Researchers create a first frequency comb of time-bin entangled qubits

(Nanowerk News) Quantum mechanics, with its counter-intuitive rules for describing the behavior of tiny particles like photons and atoms, holds great promise for profound advances in the security and speed of how we communicate and compute.
Now an international team of researchers has built a chip that generates multiple frequencies from a robust quantum system that produces time-bin entangled photons. In contrast to other quantum state realizations, entangled photons don't need bulky equipment to keep them in their quantum state, and they can transmit quantum information across long distances. The new device creates entangled photons that span the traditional telecommunications spectrum, making it appealing for multi-channel quantum communication and more powerful quantum computers.
"The advantages of our chip are that it's compact and cheap. It's also unique that it operates on multiple channels," said Michael Kues, Institut National de la Recherche Scientifique (INRS), University of Quebec, Canada.

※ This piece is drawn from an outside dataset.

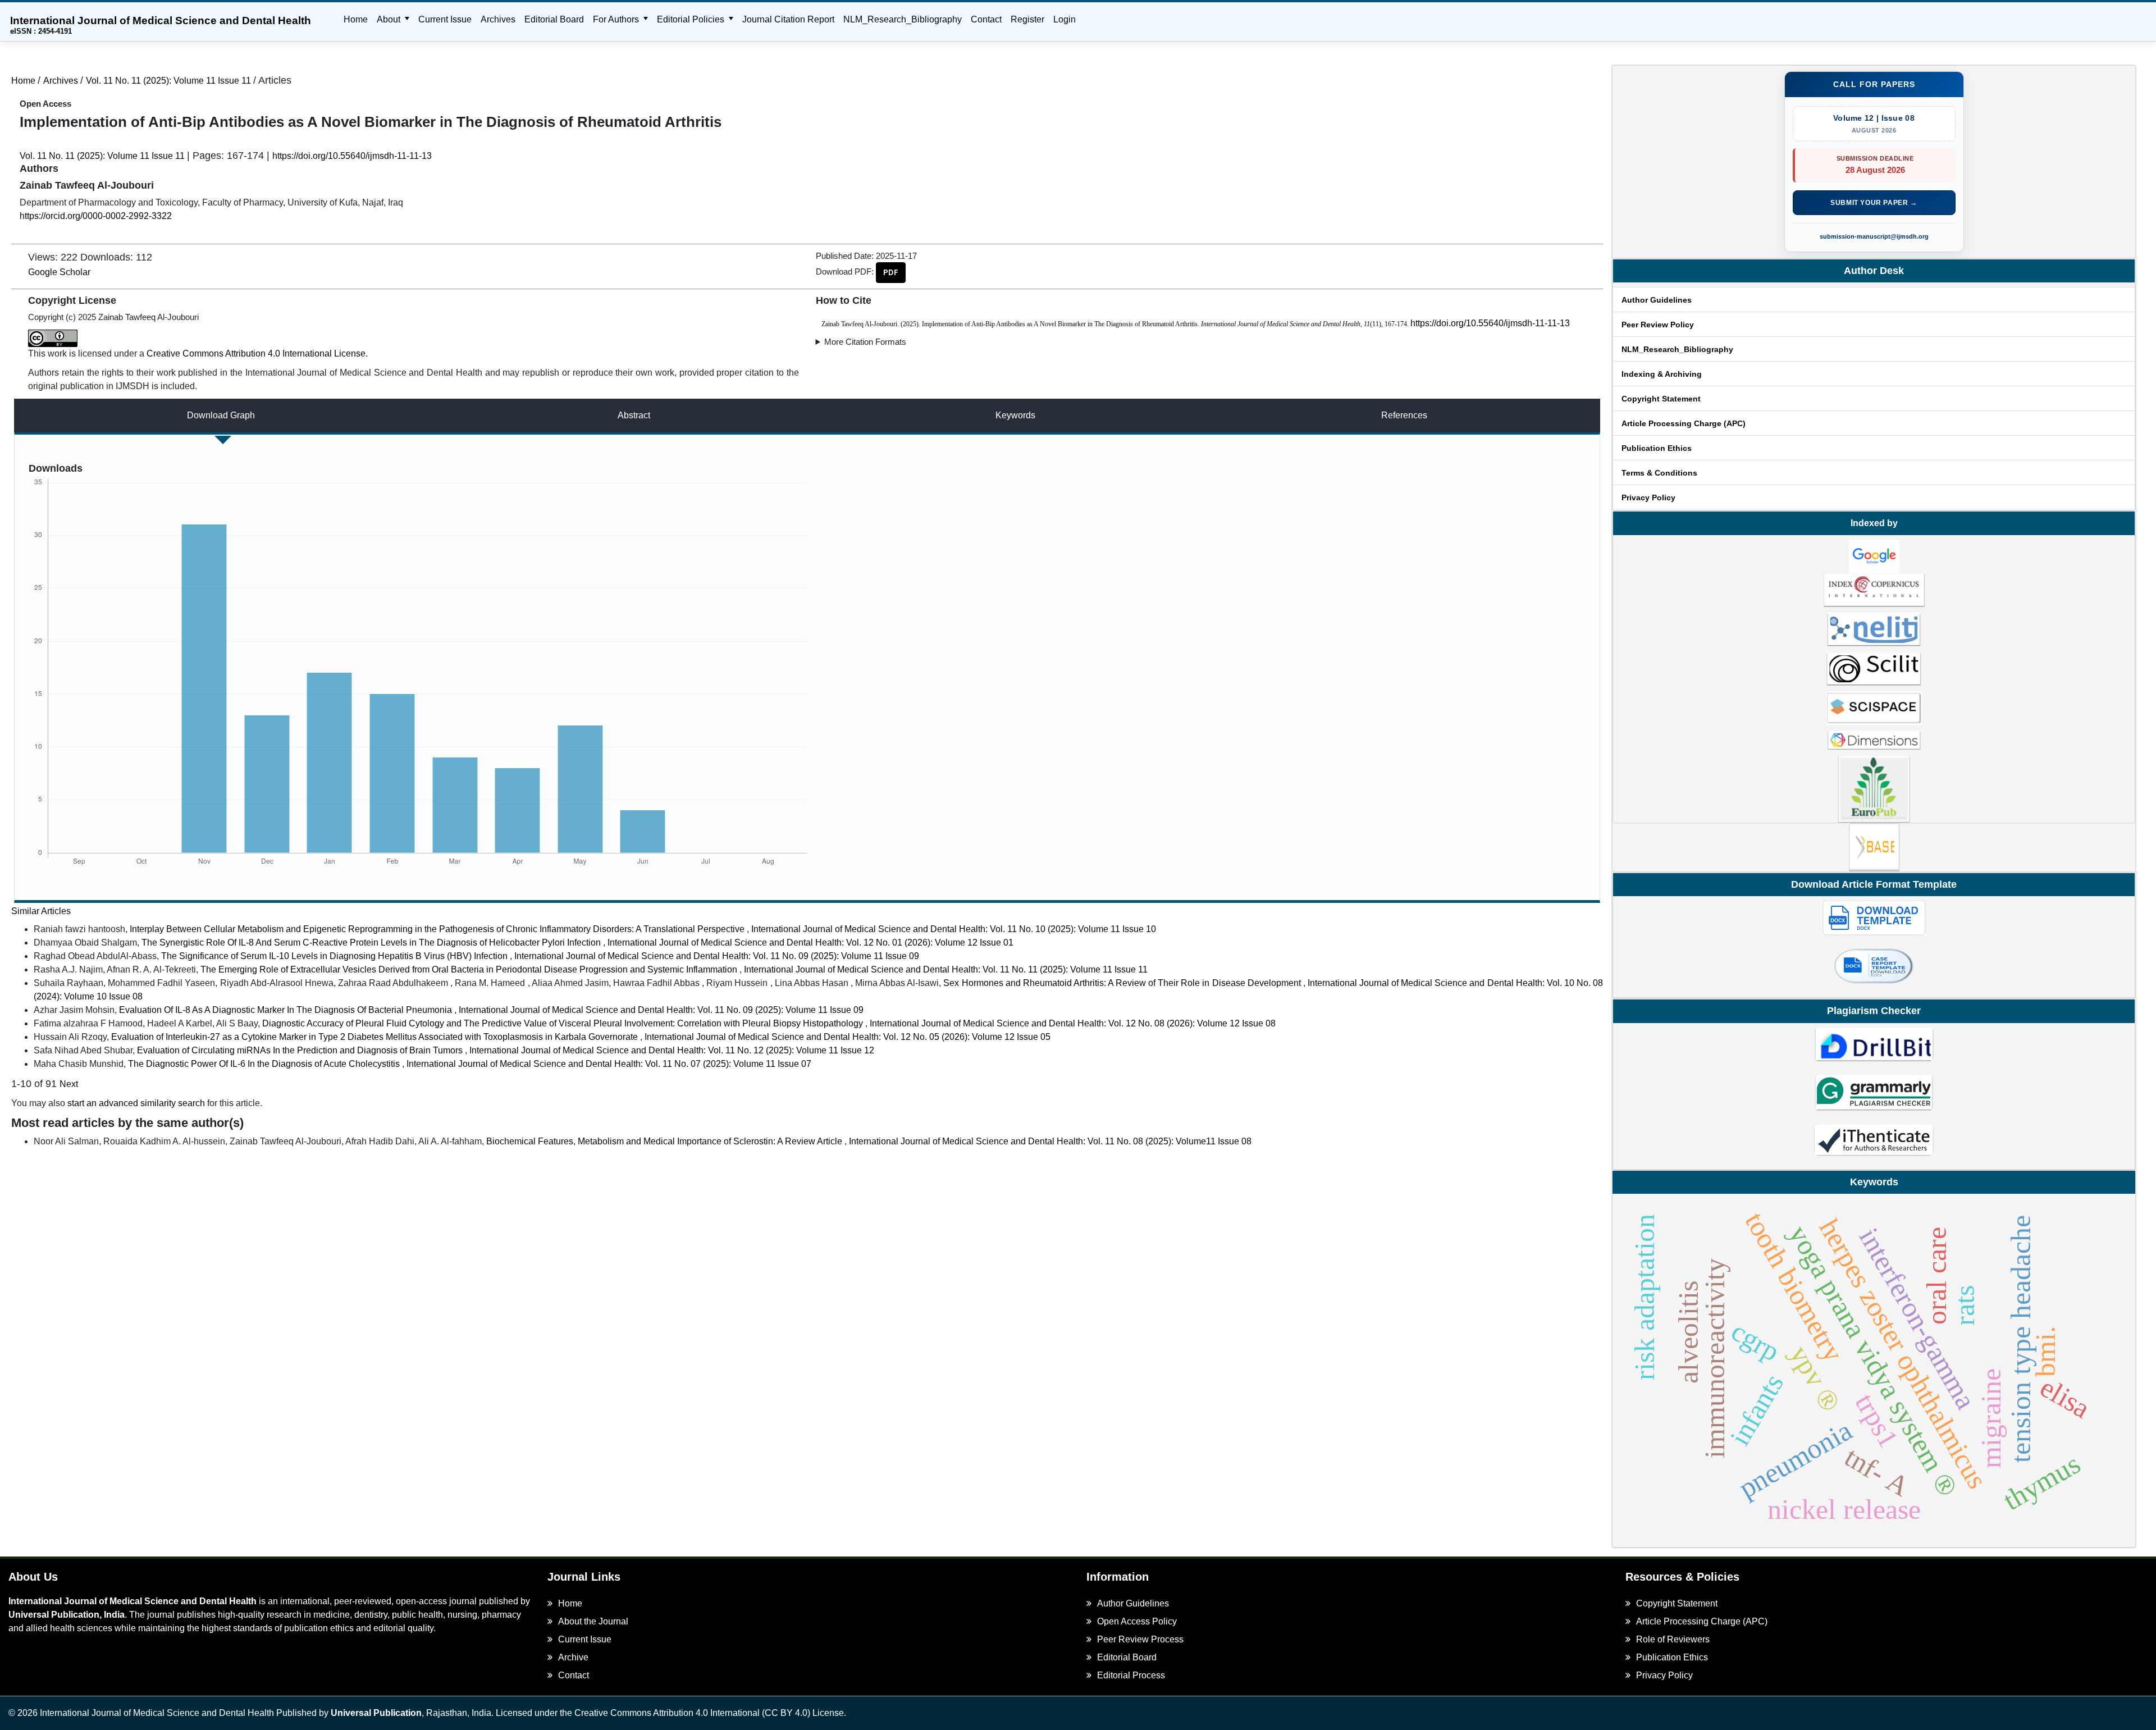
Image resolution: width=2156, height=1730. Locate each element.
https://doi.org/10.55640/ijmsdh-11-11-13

Frequency Comb of Time-Bin Entangled Qubits
New device creates entangled photons that span the traditional telecommunications spectrum, making it appealing for multi-channel quantum communication and more powerful quantum computers. (Image: Michael Kues, Institut National de la Recherche Scientifique (INRS), University of Quebec, Canada)
The researchers will present their results at the Conference on Lasers and Electro-Optics (CLEO), which is held June 5 -10 in San Jose, California.
The basis of quantum communications and computing lies in qubits, the quantum equivalent of classical bits. Instead of representing a one or a zero, qubits can exhibit an unusual property called superposition to represent both numbers simultaneously.
In order to take full advantage of superposition to perform difficult calculations or send information securely, another weird quantum mechanical property called entanglement enters the picture. Entanglement was famously called "spooky action at a distance" by Albert Einstein. It links particles so that measurements on one instantaneously affect the other.
Kues and his colleagues used photons to realize their qubits and entangled them by sending two short laser pulses through an interferometer, a device that directs light beams along different paths and then recombines them, to generate double pulses.
To generate multiple frequencies, Kres and his colleagues sent the pulses through a tiny ring, called a microring resonator. The resonator generates photon pairs on a series of discrete frequencies, using spontaneous form-wave mixing, thus creating a frequency comb.
The interferometer the team used has one long arm and one short arm, and when a single photon comes out of the system, it is in a superposition of time states, as if it traveled through both the long arm and the short arm simultaneously.
Time-bin entanglement is a particularly robust form of photon entanglement. Photons can also have their polarization entangled, but waveguides and other types of optical equipment may alter polarization states.
Other research groups have generated time-bin entangled photons, but Kues and his colleagues are the first to create photons with multiple frequencies using the same chip. This feature can enable multiplexed and multi-channel quantum communications and increased quantum computation information capacity.
Kues notes that the chip could improve quantum key distribution, a process that lets two parties share a secret key to encrypt messages with theoretically unbreakable security. It could also serve as a component of a future quantum computer.
"In the future you may have a computer with both quantum and classical capabilities. The quantum part would only be used to solve specific problems that are difficult for classical computers," said Roberto Morandotti, a physicist at INRS and leader of the group that developed the chip.
Before quantum computers reach a desktop near you, they need to be scaled down, in terms of size, and scaled up, in terms of computing power. Morandotti, Kues and colleagues think their chip is a step in the right direction.
The team is currently working to integrate the lasers, interferometer, and microring resonator of the device into a standard photonic chip, to build logic gates for quantum state manipulation, and to increase the degree of entanglement, which is a measure of the strength of the link between particles.